*TAREAS POR REALIZAR*
- 1) Responde a estas preguntas con lo que dice el fragmento.
(a) Según Leo, ¿qué es la guerra?
(b) ¿En qué fecha hizo pública Hirohito la rendición de Japón, y por qué medio?
(c) ¿Qué declaración ordena el presidente que Ucrania acepte?
- 2) Indica si cada afirmación concuerda con el fragmento. Contesta sí o no y cita las palabras que lo deciden.
(a) En su reinterpretación del mensaje, el autor solo cambió el nombre de los protagonistas y algunos tiempos verbales.
(b) Hirohito anunció la rendición antes de los ataques atómicos.
(c) En el mensaje, el presidente afirma que quería expandir su nación a otros territorios.
- 3) Transcribe sin cambios la parte del fragmento que empieza con las palabras que contienen "Leo, que no" y termina con "directo al hígado.".

*FRAGMENTO DEL TEXTO*
------------------------
Le respondí con ese discurso tan obligado, tan interiorizado por todos, basado en la idea de que rendirse es de cobardes y es deshonroso, que implica soportar el vergonzoso sentimiento de defraudar a los demás, y a ti mismo.
Leo, que no se da por vencido fácilmente, me respondió: «vale, entonces la guerra es eso, dos que no quieren rendirse». Otro golpe, directo al hígado.
Me quedé pensando en la idea de la rendición, tan menospreciada y vilipendiada, tan cobarde ella, tan injustificable, tan bochornosa.
El 15 de agosto de 1945, el emperador japonés Hirohito, a través de un mensaje retransmitido por radio, hizo pública la rendición de Japón en la Segunda Guerra Mundial tras haber sufrido el ataque de las bombas atómicas de Hiroshima y Nagasaki.
Esto que van a leer a continuación, es una reinterpretación literal de aquel mensaje. Solo he cambiado el nombre de sus protagonistas, y algunos tiempos verbales que permiten actualizar los hechos.
«Yo, Volodímir Oleksándrovich Zelenski, presidente de Ucrania, después de reflexionar profundamente sobre la situación mundial y el estado actual de nuestro país, he decidido adoptar como solución a la presente situación una medida extraordinaria. Con la intención de comunicároslo me dirijo a vosotros, mis buenos y leales compatriotas.
He ordenado a nuestro Gobierno que comunique a todas las naciones, la aceptación por parte de Ucrania de la Declaración propuesta por Rusia.
Conseguir la paz y el bienestar del pueblo ucraniano y disfrutar de la mutua prosperidad y felicidad con todas las naciones, ha sido la solemne obligación que me legaron, como modelo a seguir, mis antepasados. Un modelo del que no he pretendido apartarme, llevándolo siempre presente en mi corazón.
La verdadera razón de nuestra lucha fue el sincero deseo de proteger nuestra nación, no siendo en ningún caso mi intención expandirlo a otros territorios.
------------------------
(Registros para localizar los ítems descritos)
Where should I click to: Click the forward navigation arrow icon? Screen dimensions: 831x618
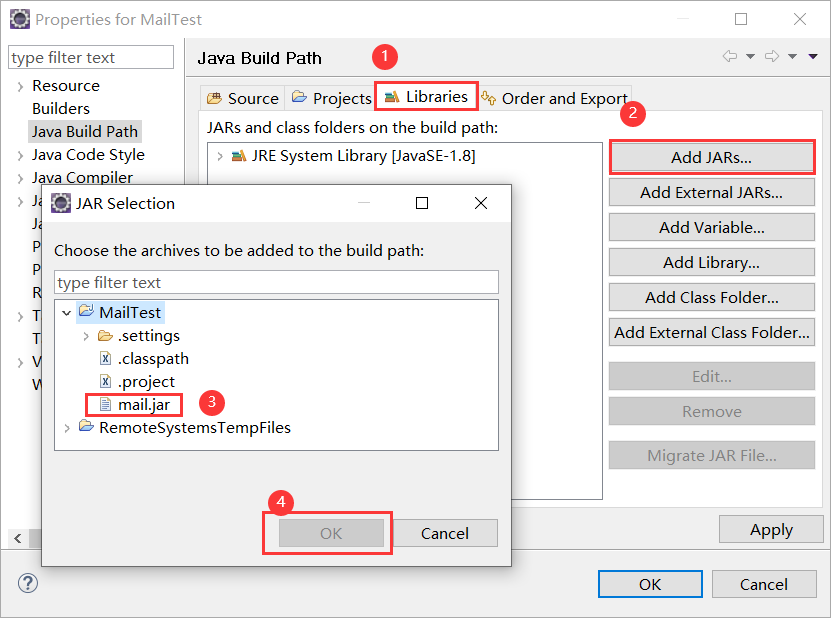(772, 56)
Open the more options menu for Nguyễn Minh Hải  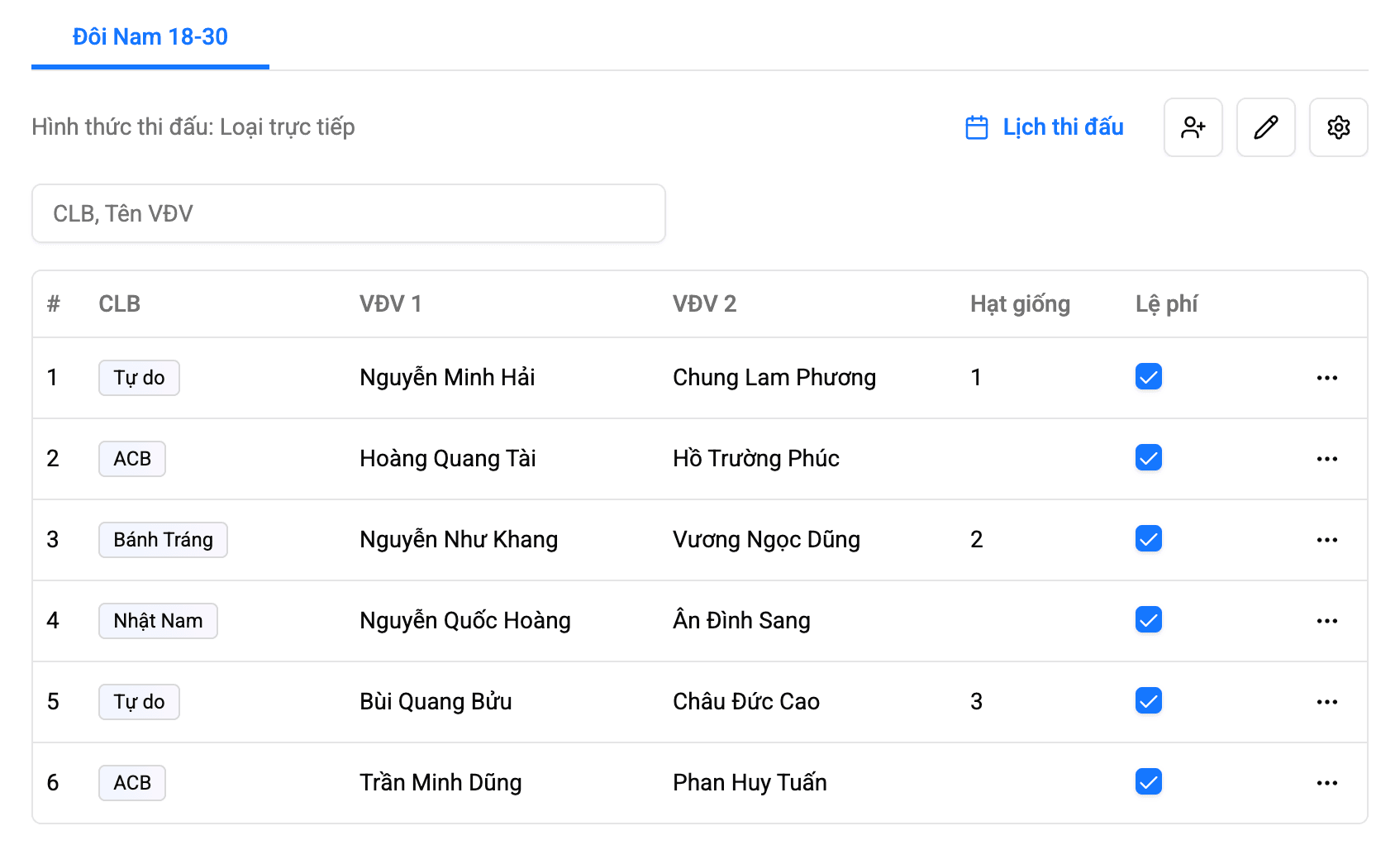coord(1326,378)
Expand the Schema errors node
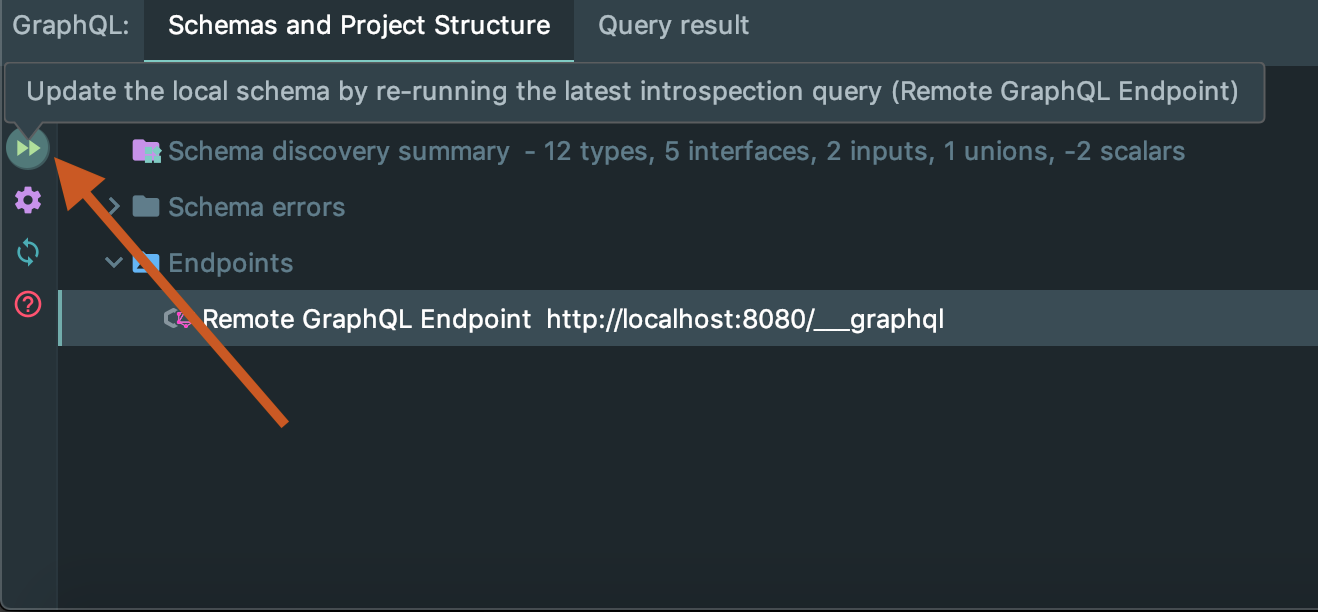The height and width of the screenshot is (612, 1318). tap(114, 207)
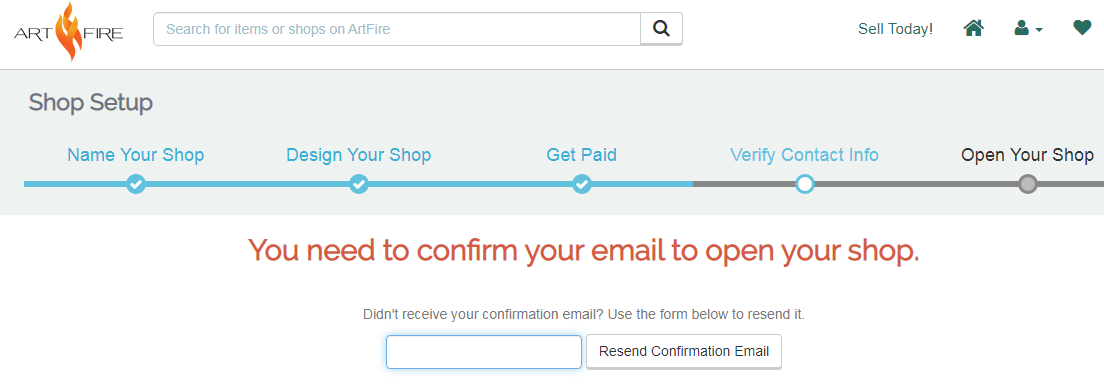Focus the email address input field
The height and width of the screenshot is (387, 1104).
click(484, 352)
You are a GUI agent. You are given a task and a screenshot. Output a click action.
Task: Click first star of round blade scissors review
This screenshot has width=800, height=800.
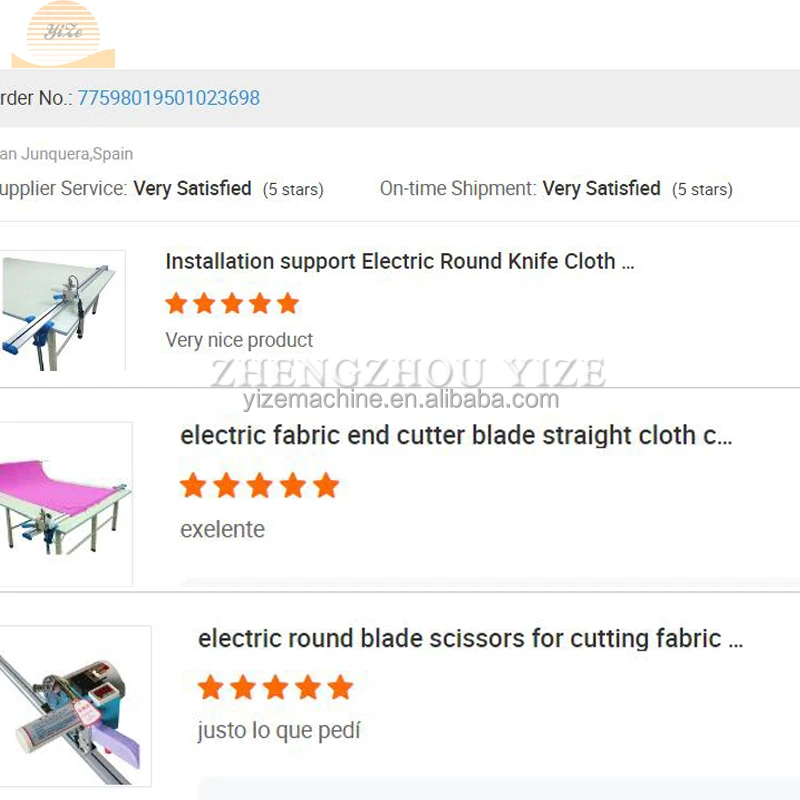click(x=211, y=687)
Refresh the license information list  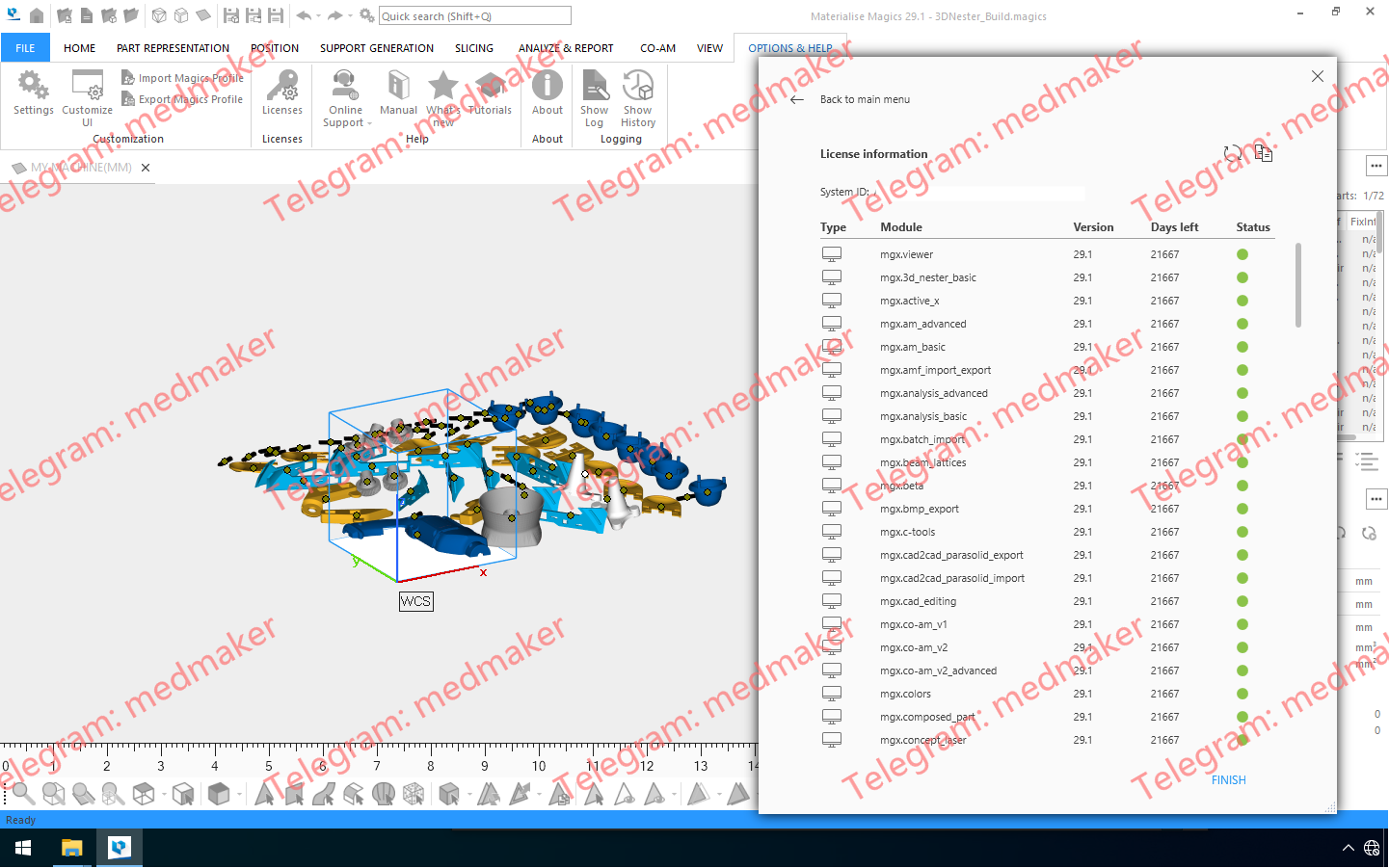click(1232, 154)
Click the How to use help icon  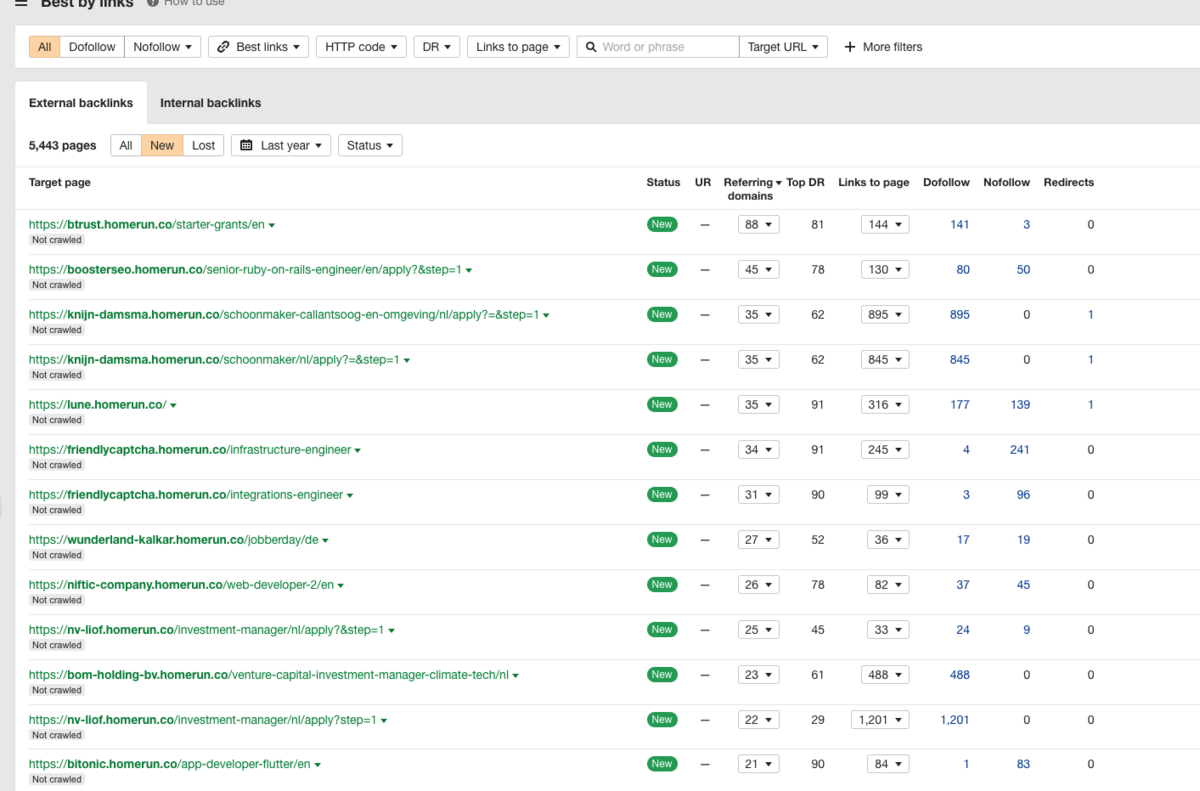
------------------------
*RESPUESTAS POR TAREA*
- 1)
(a) Dos que no quieren rendirse.
(b) El 15 de agosto de 1945, mediante un mensaje retransmitido por radio.
(c) La Declaración propuesta por Rusia.

- 2)
(a) Sí: "Solo he cambiado el nombre de sus protagonistas, y algunos tiempos verbales".
(b) No: "tras haber sufrido el ataque de las bombas atómicas de Hiroshima y Nagasaki".
(c) No: "no siendo en ningún caso mi intención expandirlo a otros territorios".

- 3)
Leo, que no se da por vencido fácilmente, me respondió: «vale, entonces la guerra es eso, dos que no quieren rendirse». Otro golpe, directo al hígado.